# Experiment Notebook: CNN Architecture Exploration

This notebook follows a hypothesis-driven approach to explore CNN architectures with:
- Dropout layers
- Normalization techniques
- Various architectural patterns
- Hyperparameter interactions

We'll pause at each section to form hypotheses before running experiments.

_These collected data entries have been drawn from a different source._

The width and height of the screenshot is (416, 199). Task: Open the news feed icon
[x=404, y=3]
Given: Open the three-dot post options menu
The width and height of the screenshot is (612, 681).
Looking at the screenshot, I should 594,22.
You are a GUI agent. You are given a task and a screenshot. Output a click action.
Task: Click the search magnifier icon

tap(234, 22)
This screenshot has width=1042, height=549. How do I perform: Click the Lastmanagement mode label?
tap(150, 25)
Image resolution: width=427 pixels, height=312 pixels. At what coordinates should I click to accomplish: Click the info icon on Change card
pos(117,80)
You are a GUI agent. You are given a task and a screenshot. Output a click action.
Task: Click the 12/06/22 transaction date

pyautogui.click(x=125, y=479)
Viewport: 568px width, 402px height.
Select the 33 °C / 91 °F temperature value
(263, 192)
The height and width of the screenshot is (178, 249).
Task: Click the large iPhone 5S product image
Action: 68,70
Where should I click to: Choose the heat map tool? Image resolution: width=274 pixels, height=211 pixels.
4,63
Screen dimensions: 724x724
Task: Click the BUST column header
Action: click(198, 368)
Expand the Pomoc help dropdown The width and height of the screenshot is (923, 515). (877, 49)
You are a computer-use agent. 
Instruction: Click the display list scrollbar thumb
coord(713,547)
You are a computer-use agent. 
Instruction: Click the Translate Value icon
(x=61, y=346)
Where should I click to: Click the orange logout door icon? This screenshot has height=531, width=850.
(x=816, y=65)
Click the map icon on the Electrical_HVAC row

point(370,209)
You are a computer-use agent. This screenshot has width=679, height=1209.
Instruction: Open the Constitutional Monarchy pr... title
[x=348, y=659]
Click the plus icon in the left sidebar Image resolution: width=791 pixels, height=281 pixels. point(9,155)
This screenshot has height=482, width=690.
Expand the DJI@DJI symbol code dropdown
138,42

## Part 1: Setup & Baseline Model

In [62]:
# Core imports
from pathlib import Path
import torch
import torch.nn as nn
import torch.optim as optim
from loguru import logger
import warnings
warnings.simplefilter("ignore", UserWarning)

# Visualization
import matplotlib.pyplot as plt
import seaborn as sns
import pandas as pd
import numpy as np

# MLflow for experiment tracking
import mlflow
from hyperopt import fmin, tpe, hp, STATUS_OK, Trials
from hyperopt.pyll import scope

# Dataset and training utilities
from mads_datasets import DatasetFactoryProvider, DatasetType
from mltrainer.preprocessors import BasePreprocessor
from mltrainer import metrics, Trainer, TrainerSettings, ReportTypes
from mltrainer.imagemodels import CNNConfig, CNNblocks
from torchinfo import summary
from datetime import datetime

In [63]:
# Device setup
if torch.backends.mps.is_available() and torch.backends.mps.is_built():
    device = torch.device("mps")
    print("Using MPS")
elif torch.cuda.is_available():
    device = "cuda:0"
    print("Using CUDA")
else:
    device = "cpu"
    print("Using CPU")

print(f"Device: {device}")

Using MPS
Device: mps


In [64]:
# MLflow setup - using the exact same pattern as 03_mlflow.py
experiment_path = "cnn_architecture_exploration"
mlflow.set_tracking_uri("sqlite:///mlflow.db")
mlflow.set_experiment(experiment_path)
print(f"MLflow experiment: {experiment_path}")
print("MLflow UI available at: http://127.0.0.1:5001")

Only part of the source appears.